Pretty much no matter how you measure it, our health care system stinks.
Big money gets puny health care results in U.S.
Once again that's the sobering conclusion of the 2010 version of the annual Commonwealth Fund comparison of the U.S. health system with those in other industrialized nations.
This year the competitors were Australia, Canada, Germany, the Netherlands, New Zealand, and the United Kingdom. The U.S. finished last.
To come up with the rankings, researchers surveyed both doctors and patients. The criteria comprised quality, access, efficiency, equity, whether people in each country lived long and productive lives, and how much each country spent per person on care. The researchers produced a spiffy interactive graphic to display the results.

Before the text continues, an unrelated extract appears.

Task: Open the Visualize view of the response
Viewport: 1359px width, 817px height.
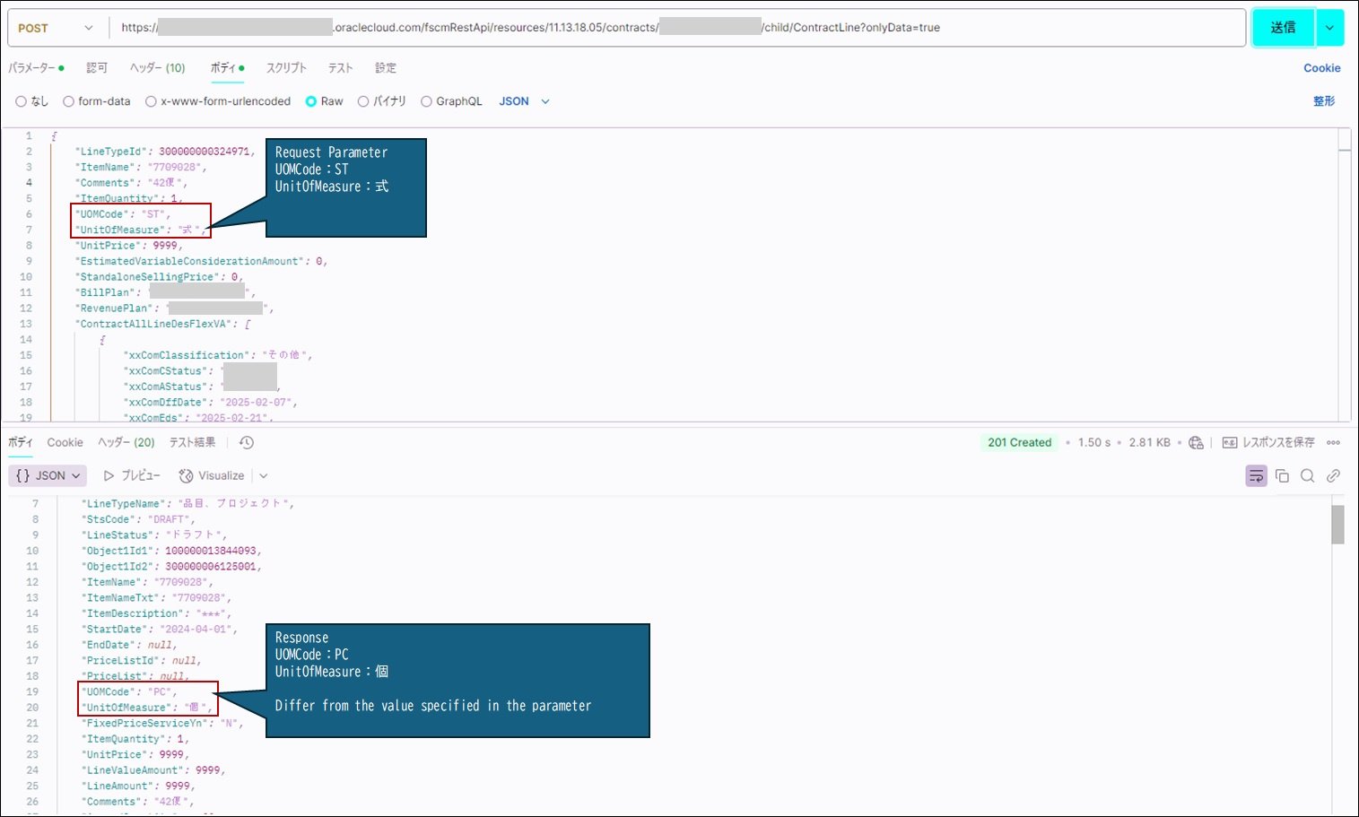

But the findings were strikingly similar to those from surveys done in the previous four years. The U.S. spends more — much more — on health care and gets much less value for those dollars.
Overall, the winner in this year's contest was the Netherlands. Interestingly, perhaps, it's a nation that doesn't have a government-run system, but instead achieves universal coverage with an individual insurance mandate, much like the one recently passed by the U.S. Congress. The Dutch were first in access, first in equity, and second in quality of care.

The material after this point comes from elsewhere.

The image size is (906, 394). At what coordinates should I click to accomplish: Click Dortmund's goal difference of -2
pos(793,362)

The U.S., by contrast, was last in every category except quality, where it was second to last, squeaking in ahead of Canada. At $7,290 in annual spending per person in 2007, the U.S. also dwarfed second-place Canada at $3,895 and third-place Netherlands at $3,837.

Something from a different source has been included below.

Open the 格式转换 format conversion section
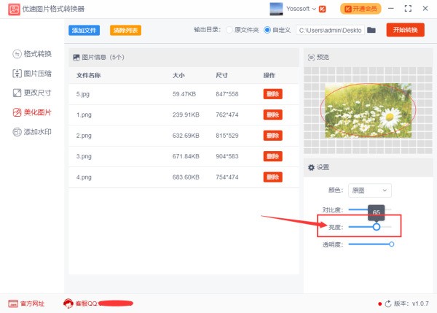Image resolution: width=437 pixels, height=313 pixels. [33, 54]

About the only good news for America, said Commonwealth Fund President Karen Davis, who was also the study's lead author, is that the new health law could put the U.S. on a path towards improvement.
"We will begin strengthening primary care and investing in health information technology and quality improvement, ensuring that more and more Americans can obtain access to high quality, efficient health care," Davis said.